The phrase, 'lost in translation' is used a lot. It was even the title of a film, one of my favourites.
It can sometimes be used in relation to the Bible.
Some passages in the Bible can be interpreted in many ways. When the Bible was originally translated into English it was done so in a certain culture, so the words were interpreted a certain way.
To understand how to live like Jesus, to understand the Bible fully, we have to interpret it. We have to go back to the original meaning in its original language, then translate it and bring it back into our culture, to see its meaning today.
For example, when Jesus is talking about 'Hell' in the Bible, He is actually talking about an area of Israel outside a city where people dumped all their garbage, where there were fires and where it was full of rubbish.

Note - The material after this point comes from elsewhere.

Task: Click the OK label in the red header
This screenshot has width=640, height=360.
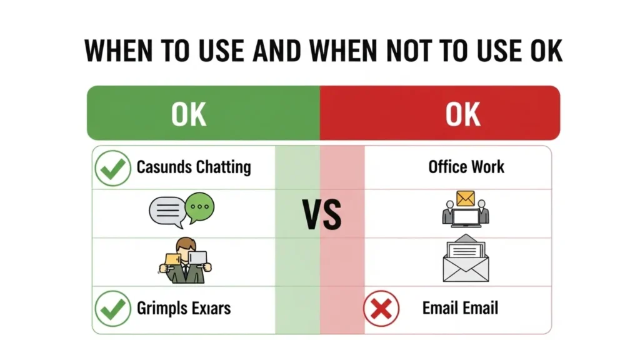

People at the time called it a place that was cursed and basically it was somewhere nowhere liked to go. So when Jesus talks about 'hell' he's talking about that place. He could even be using as a metaphor for something else, as He does often.
So you see, the more we know about the culture it was written in then the better we understand what Jesus was trying to say and it opens it up even more to new understandings.
But even then, whether we like it or not, we always bring our own experiences, opinions and prejudices to the Bible and they effect our interpretation, even if its just by a small amount.
It is unbelievably arrogant to say 'this is what this passage definitely means and it means nothing else at all' with most of the Bible. To say you like a church 'because it preaches the Bible' is almost as arrogant. What you mean is it preaches your version of the Bible, a version you agree with.
I do believe there are wrong interpretations of the Bible. For example, when Jesus says "I am the way the truth and the life, no one comes to the Father except through me" then its impossible to interpret it that Jesus means there is more than one way to God or that non-Christians get into the Kingdom. That's just not what it says.
But it says more than just Jesus is the only way to God. It poses questions. What is truth? What does it mean to go to the Father 'through Jesus'? Those are questions which need answering. In another blog one day or talk I will try to do that, but the point is that we can't just leave the Bible as black and white. It needs to be questioned.
Jesus poses questions to His disciples and challenges them throughout the gospels. The reason is that He wanted them to ask themselves those questions and that He wants us to ask Him questions. He wants us to ask questions of His word and the teaching, to try and understand it properly.
Not to make it say what we want it to say. No.
But to see what He originally wanted to say through it.
We don't bring our own agenda or the worlds agenda. We look for God's agenda. God's perspective. God's opinion.
We have so much still to learn from the Bible. Lets not limit ourselves. Lets not get lost in translation.